O ex-executivo havia sinalizado interesse em fornecer informações relacionadas às tratativas com o Banco Master
Por Misto Brasil – DF
A Procuradoria-Geral da República rejeitou nesta quinta-feira (25) a possibilidade de acordo de delação premiada apresentada pela defesa do ex-presidente do Banco de Brasília (BRB), Paulo Henrique Costa.
O ex-executivo havia sinalizado interesse em fornecer informações relacionadas às tratativas com o Banco Master, que são alvo de apurações no âmbito da Operação Compliance Zero e de outros inquéritos em andamento, informou o Times Brasil.
Ao analisar o pedido, o procurador-geral da República, Paulo Gonet, concluiu que a proposta apresentada pela defesa tinha “reduzida utilidade e débil eficácia potencial” para os objetivos de uma colaboração premiada.
Paulo Henrique Costa está preso desde 16 de abril, quando foi detido durante a quarta fase da Operação Compliance Zero, deflagrada pela Polícia Federal.

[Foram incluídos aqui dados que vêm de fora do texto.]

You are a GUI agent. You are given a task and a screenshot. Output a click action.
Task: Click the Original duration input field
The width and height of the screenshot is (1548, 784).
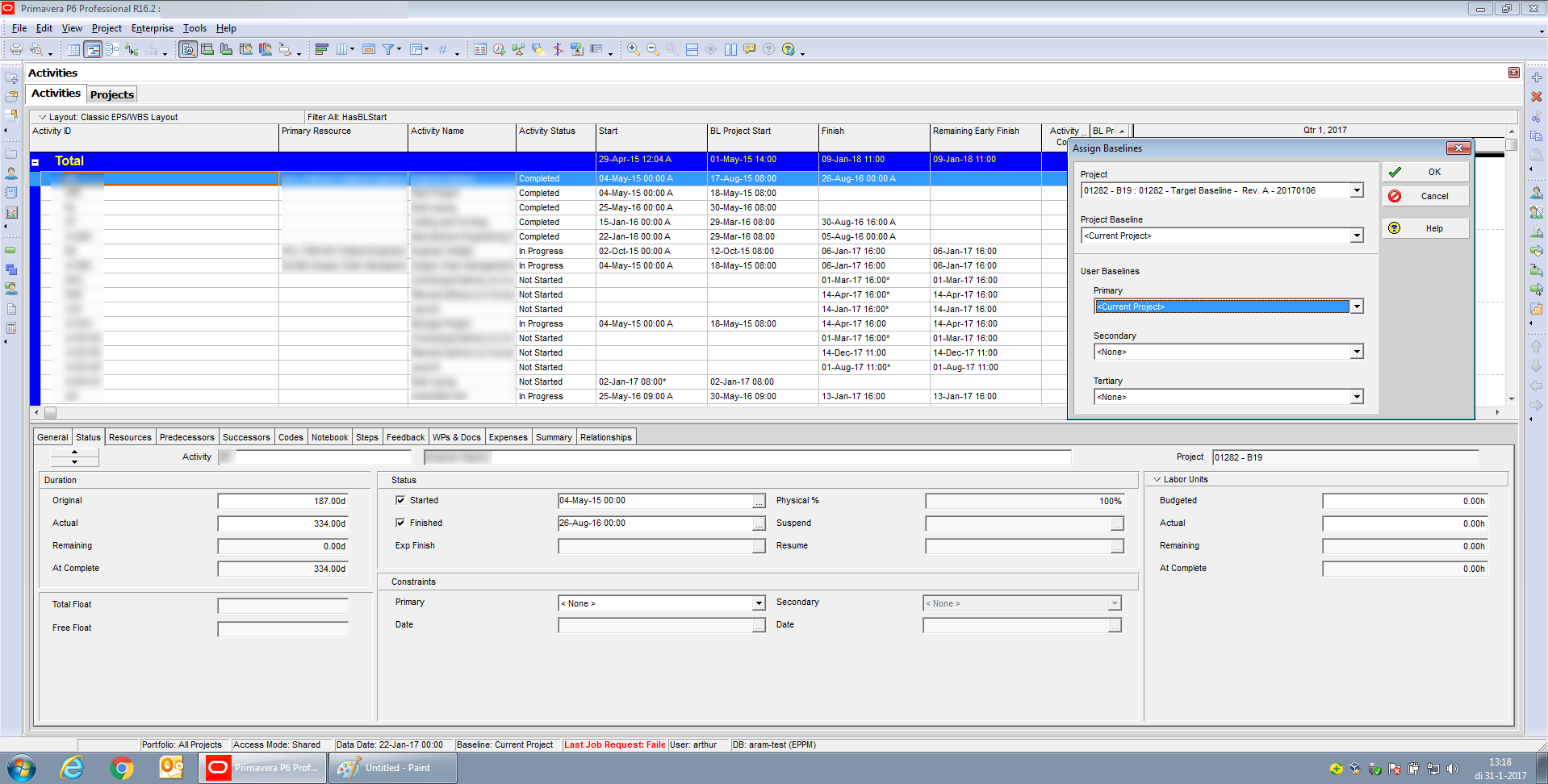282,501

Segundo os investigadores, há indícios de que Paulo Henrique Costa teria recebido ao menos seis imóveis, avaliados em cerca de R$ 146 milhões, do empresário Daniel Vorcaro, proprietário do Banco Master, como contrapartida a supostos favores ligados a autorizar ou facilitar operações ilícitas envolvendo o Banco Master.